According to UMass Boston’s Collins Center for Public Management, the organization that conducted the study, neither building is capable of housing Mattapoisett’s Pre-k through sixth grade students based on current and projected enrollment rates.
The study presented five alternative plans that range in cost, time-commitment and benefit for the town.
The first plan proposed no changes. Pre-k through third grade students would remain in Center School. Fourth grade through sixth grade students would remain in Old Hammondtown School. According to the report, this plan has no additional costs to the town on top of normal maintenance and operating costs and would be the “least disruptive” to students and staff.
In plan two, Center School would see a 9,000 square-foot addition that could cost the town approximately $7.4 million. This addition would accommodate Old Hammondtown School’s fourth, fifth and sixth grade students.
According to the study, plan two “poses significant construction challenges and has minimum expansion potential.”
Plan three proposes an 8,100 square-foot addition to Old Hammondtown School that could cost the town approximately $6.7 million. This addition would accommodate Center School’s pre-k, first, second and third grade students.
According to the study, plan three has the best opportunity for expansion due to the size of Old Hammondtown School’s campus.
However, if this plan were pursued, Center School would no longer be a functioning school building.
Instead it could become the new home of Town Hall, an option that was explored in the 2022 Mattapoisett Master Plan.
When collecting public input on the school consolidation plan, the Collins Center found that residents have a “desire” to maintain Center School’s use as a school building.
Plan four proposes that first, second and third graders move to Old Hammondtown School while Center School becomes an “early childhood center” for Pre-k and kindergarten students.
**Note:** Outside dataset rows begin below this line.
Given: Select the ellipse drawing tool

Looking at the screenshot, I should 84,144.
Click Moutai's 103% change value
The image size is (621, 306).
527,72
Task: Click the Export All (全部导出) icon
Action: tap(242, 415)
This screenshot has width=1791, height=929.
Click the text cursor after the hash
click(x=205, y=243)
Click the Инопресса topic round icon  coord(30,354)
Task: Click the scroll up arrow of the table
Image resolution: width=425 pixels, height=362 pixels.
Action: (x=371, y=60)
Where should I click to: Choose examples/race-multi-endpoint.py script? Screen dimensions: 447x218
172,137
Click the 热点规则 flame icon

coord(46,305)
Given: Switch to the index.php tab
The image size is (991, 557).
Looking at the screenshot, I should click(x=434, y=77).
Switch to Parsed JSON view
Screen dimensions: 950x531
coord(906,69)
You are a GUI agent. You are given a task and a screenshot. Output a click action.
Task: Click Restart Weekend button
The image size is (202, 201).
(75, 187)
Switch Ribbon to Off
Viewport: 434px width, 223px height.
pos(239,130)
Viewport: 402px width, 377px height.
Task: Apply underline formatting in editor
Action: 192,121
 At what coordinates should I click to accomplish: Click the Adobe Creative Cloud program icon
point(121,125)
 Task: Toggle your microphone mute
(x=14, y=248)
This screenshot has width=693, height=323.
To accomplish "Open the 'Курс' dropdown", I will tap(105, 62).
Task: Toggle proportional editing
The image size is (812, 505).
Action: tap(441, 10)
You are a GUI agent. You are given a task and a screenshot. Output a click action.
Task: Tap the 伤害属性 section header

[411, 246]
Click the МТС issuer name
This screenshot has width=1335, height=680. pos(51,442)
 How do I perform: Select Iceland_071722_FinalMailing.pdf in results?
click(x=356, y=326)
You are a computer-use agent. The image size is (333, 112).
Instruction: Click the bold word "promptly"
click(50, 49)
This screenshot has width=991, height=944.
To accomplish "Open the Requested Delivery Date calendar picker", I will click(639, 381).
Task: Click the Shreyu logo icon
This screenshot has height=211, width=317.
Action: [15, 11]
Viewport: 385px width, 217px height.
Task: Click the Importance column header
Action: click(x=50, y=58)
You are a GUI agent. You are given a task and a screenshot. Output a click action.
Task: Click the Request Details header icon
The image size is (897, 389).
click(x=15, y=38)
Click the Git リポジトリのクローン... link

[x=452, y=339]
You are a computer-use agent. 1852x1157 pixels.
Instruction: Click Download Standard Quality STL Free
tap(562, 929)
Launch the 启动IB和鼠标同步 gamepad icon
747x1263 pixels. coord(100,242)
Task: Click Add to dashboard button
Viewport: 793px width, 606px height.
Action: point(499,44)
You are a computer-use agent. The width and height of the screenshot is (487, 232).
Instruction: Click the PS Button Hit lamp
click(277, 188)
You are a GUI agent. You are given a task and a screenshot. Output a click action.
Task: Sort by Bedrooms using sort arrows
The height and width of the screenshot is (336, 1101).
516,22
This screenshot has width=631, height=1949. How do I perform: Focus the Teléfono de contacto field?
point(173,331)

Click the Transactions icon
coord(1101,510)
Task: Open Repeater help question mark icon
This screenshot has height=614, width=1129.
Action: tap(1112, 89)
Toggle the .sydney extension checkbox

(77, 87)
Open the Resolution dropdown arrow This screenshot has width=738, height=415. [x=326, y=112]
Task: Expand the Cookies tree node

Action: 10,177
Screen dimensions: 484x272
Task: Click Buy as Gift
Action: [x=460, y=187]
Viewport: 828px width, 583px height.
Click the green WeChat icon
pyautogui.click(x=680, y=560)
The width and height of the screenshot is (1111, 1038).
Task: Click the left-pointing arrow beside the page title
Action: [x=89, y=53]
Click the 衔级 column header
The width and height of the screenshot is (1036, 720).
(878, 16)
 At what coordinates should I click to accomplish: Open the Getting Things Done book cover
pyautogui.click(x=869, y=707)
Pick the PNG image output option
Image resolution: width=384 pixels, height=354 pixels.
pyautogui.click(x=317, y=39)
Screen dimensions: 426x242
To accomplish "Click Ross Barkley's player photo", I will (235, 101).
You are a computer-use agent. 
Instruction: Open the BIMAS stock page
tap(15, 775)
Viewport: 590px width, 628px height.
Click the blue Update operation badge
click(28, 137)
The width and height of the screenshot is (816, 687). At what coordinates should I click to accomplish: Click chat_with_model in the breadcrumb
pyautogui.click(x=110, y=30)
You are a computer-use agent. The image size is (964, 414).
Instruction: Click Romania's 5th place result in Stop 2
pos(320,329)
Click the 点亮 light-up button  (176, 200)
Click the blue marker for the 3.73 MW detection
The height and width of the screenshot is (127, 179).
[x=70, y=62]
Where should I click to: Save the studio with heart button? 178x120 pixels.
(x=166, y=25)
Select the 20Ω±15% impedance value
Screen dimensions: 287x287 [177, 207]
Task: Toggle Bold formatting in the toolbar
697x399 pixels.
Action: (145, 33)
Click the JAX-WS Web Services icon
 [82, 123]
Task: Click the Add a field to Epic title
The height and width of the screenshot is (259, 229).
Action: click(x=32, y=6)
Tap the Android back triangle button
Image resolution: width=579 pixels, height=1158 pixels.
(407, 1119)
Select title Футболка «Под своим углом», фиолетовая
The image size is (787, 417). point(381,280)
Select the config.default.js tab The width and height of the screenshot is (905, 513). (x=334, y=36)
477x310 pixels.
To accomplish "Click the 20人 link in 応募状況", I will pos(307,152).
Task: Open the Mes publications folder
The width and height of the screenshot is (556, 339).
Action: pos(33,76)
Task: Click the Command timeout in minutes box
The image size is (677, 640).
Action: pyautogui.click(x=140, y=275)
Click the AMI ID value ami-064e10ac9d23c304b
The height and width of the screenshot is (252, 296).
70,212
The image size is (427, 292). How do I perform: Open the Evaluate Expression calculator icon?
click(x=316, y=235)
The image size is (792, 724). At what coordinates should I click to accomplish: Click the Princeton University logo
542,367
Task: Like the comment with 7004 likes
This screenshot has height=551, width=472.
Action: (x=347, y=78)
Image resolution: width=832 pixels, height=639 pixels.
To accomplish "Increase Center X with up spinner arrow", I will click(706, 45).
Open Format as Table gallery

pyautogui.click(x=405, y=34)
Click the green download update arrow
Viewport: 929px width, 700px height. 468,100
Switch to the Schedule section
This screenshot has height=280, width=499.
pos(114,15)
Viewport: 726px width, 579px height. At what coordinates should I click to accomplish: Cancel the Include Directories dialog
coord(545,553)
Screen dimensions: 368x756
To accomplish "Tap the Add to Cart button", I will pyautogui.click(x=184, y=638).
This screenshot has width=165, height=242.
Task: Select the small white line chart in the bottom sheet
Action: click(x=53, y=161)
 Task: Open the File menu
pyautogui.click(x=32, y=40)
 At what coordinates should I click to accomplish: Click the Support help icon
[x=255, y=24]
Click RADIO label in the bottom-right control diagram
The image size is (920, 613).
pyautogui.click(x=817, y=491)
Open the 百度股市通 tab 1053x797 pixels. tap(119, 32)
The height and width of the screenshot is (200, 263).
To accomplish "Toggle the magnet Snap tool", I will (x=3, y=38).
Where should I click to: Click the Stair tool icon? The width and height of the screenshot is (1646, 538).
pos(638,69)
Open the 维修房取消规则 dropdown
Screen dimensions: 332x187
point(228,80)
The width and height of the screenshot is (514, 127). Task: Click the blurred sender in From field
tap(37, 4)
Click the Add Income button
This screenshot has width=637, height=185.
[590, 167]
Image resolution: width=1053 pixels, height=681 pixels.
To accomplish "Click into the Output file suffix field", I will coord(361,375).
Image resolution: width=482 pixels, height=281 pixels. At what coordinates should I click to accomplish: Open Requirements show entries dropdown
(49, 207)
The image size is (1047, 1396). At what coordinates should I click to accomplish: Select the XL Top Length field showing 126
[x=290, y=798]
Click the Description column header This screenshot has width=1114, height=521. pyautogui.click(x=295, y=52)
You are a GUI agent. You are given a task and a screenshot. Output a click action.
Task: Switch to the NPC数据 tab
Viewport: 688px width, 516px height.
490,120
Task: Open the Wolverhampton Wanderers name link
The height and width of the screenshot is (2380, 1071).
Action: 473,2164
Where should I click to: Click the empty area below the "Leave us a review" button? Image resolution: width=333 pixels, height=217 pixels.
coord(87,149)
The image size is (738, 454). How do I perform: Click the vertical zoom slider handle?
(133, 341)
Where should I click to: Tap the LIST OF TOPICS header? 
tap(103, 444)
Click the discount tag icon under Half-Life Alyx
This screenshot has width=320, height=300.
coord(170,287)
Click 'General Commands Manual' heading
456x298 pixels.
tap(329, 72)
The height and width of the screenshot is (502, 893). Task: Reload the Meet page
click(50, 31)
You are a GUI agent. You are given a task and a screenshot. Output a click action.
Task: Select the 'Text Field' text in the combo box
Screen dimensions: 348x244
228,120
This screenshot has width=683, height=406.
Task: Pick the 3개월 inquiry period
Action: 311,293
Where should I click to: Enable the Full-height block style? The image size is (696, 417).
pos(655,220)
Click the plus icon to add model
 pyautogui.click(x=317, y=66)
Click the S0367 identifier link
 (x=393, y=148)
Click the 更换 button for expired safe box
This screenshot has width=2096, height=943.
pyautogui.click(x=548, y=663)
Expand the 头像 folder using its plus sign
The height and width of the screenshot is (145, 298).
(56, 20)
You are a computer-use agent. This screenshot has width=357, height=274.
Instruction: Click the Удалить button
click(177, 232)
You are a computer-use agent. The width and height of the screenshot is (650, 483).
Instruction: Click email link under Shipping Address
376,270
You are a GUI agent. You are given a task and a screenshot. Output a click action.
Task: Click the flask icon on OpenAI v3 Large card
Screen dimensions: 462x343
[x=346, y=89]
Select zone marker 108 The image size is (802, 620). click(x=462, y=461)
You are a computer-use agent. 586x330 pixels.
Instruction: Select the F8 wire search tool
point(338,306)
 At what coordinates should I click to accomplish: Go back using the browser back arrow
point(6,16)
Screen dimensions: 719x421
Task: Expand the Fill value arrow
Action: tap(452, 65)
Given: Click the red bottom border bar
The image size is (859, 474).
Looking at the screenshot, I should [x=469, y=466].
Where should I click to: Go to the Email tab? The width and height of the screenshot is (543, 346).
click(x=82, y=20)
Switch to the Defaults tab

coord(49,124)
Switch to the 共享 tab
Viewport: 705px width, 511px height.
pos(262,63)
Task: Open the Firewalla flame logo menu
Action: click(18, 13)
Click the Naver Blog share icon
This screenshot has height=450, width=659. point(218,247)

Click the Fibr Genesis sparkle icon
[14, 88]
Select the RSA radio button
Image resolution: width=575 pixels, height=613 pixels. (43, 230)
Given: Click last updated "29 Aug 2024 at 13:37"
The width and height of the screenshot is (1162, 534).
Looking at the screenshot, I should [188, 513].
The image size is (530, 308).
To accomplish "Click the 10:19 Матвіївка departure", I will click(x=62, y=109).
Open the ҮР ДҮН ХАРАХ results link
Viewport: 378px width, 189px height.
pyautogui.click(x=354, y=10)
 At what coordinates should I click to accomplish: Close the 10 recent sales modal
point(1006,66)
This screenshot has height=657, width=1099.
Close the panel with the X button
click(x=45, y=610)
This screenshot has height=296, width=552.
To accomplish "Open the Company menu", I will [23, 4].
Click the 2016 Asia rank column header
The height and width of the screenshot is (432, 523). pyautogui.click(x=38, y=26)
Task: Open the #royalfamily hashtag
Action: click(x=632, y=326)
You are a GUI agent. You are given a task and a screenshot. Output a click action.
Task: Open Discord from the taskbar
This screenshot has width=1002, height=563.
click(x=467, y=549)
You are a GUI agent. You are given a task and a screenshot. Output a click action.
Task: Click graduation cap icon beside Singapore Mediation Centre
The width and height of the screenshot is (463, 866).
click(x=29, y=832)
This would require a $4.21 million expansion to Old Hammondtown School.
This plan would allow Town Hall operations to move into a portion of Center School, but the study noted that “ sharing Center School with expanded town departments presents a school security challenge.”
The final plan, and the most costly, proposes the construction of an entirely new school building which is estimated to cost over $80 million. According to the report, “ many unknowns exist” in this plan and “availability of land is a primary concern.”
The Collins Center report concluded by encouraging Mattapoisett to “further study [the town’s] growth potential, climate impacts, and other influencing factors.”
“From here as a town we need to digest and continue to partner and collaborate with [stakeholders],” said Mattapoisett School Committee Chair Carly Lavin. “I think it’s the beginning of the dialogue.”
The full 190-page school consolidation report can be found online at mattapoisett.net.